When the tests were run I didn't expected either of the tests to fail, but what I got was one successful & one failed test! The Timeout had worked but the Retry schedule hadn't!
My initial thought was I hadn't passed the scheduler to the Rx Retry method in the FooService implementation, but after checking I realised it doesn't need take the scheduler so the problem must be with the test setup. To be more precise the problem must have been with what was being returned for the mocked Generate method on the IBarService.

This was indeed the problem, the mock should have been returning a Func which created an observable sequence which never pumps instead of what I initially had, a Func returning a sequence which never pumped:

   1:  [SetUp]
   2:  public void SetUp()
   3:  {
   4:      _testScheduler = new TestScheduler();
   5:   
   6:      _retryCount = 0;
   7:      _barService = new Mock<IBarService>();
   8:      _barService.Setup(x => x.Generate()).Returns(
   9:          () =>
  10:              {
  11:                  return Observable.Create<Unit>(o =>
  12:                  {
  13:                      Debug.WriteLine("Retry {0}", ++_retryCount);
  14:                      return Observable.Never<Unit>().Subscribe(o);                
  15:                  });
  16:              });
  17:  }

 The change is subtle but makes a big difference when testing:
Looking at the decompiled code it tells me why, the Retry extension method is using the Catch extension method to replace the faulted source stream with another, it just so happens that happens to be the source stream, so therefore from a mocking point of view you need to make sure that every time the Return Func is executed it creates a valid non-faulted stream.


Comments

  1. "This was indeed the problem, the mock should have been returning a Func which created an observable sequence which never pumps instead of what I initially had, a Func returning a sequence which never pumped" - I don't follow that explaination, they are both observable sequences which never pump.

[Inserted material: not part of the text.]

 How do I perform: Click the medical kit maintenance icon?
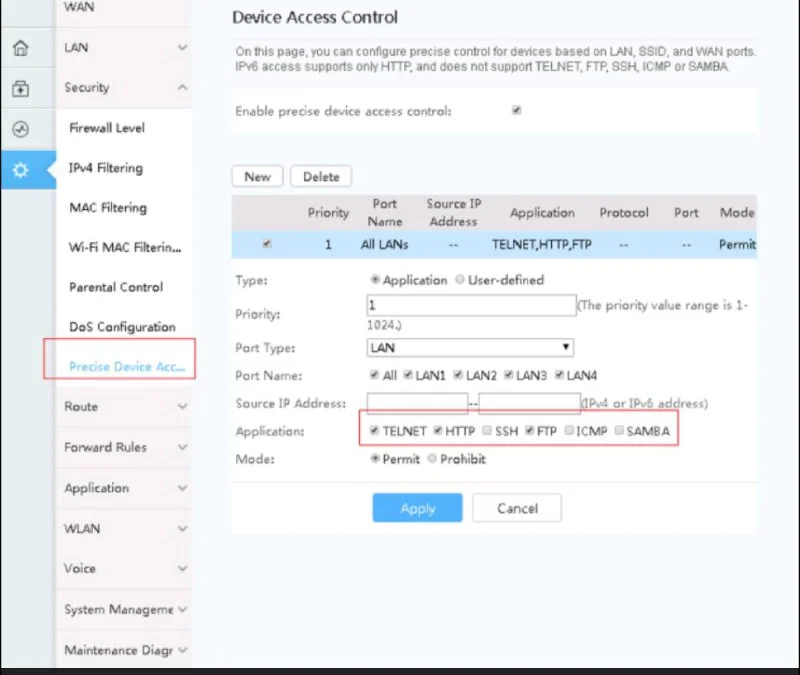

    A simpler explanation is; Generate is called once, the thing that it returns is subscribed to 5 times.

    ReplyDelete
  2. Generate is called multiple times and you need to make sure what's returned is non faulted stream - the first attempt doesn't do that

    ReplyDelete
  3. Dunno how well this will format but:


    [SetUp]
    public void SetUp()
    {
    _testScheduler = new TestScheduler();

    var called = 0;
    _retryCount = 0;
    _barService = new Mock();
    _barService.Setup(x => x.Generate()).Returns(
    () => Observable.Create(o =>
    {
    Debug.WriteLine("Retry {0}", ++_retryCount);
    return Observable.Never().Subscribe(o);
    })).Callback(() =>
    {
    ++called;
    if(called > 1)
    Console.WriteLine("oh");
    });
    }

    ReplyDelete
  4. The point is, the first attempt at testing the retry does not use Observable.Create for the moq setup...

    ReplyDelete
  5. Hey Ollie,
    Just wanted to clear this up, sorry i wasn't clearer from the start.
    Yeah, you are right you need the Create to verify the Retry operator is resubscribing to the stream - its important to note that the method itself is only called once though. For this reason I find that it is better to expose IObservabe streams as properties (unless they are paramterised). In this case maybe

    IObservabe Bars { get; }

    The faulted stream thing is also interesting - Observabe.Empty is a do-nothing cold-observable, it can carry no state so cannot be 'faulted'. Indeed as far as I am aware it is the responsibility of the Observer to ignore OnNext's after an OnError so you could say that only a subscription could be errored. Using Observabe.Create and the lambda-based subscribe extensions methods shield you from behaving badly on both sides.

    HTHs
    Cheers

    ReplyDelete
  6. "only a subscription could be errored" sorry for the obviuous bullshit - whilst well behaved observers do ignore OnNexts after OnErrors, well behaved IObservables do not call OnNext after an OnError - so indeed the stream is faulted.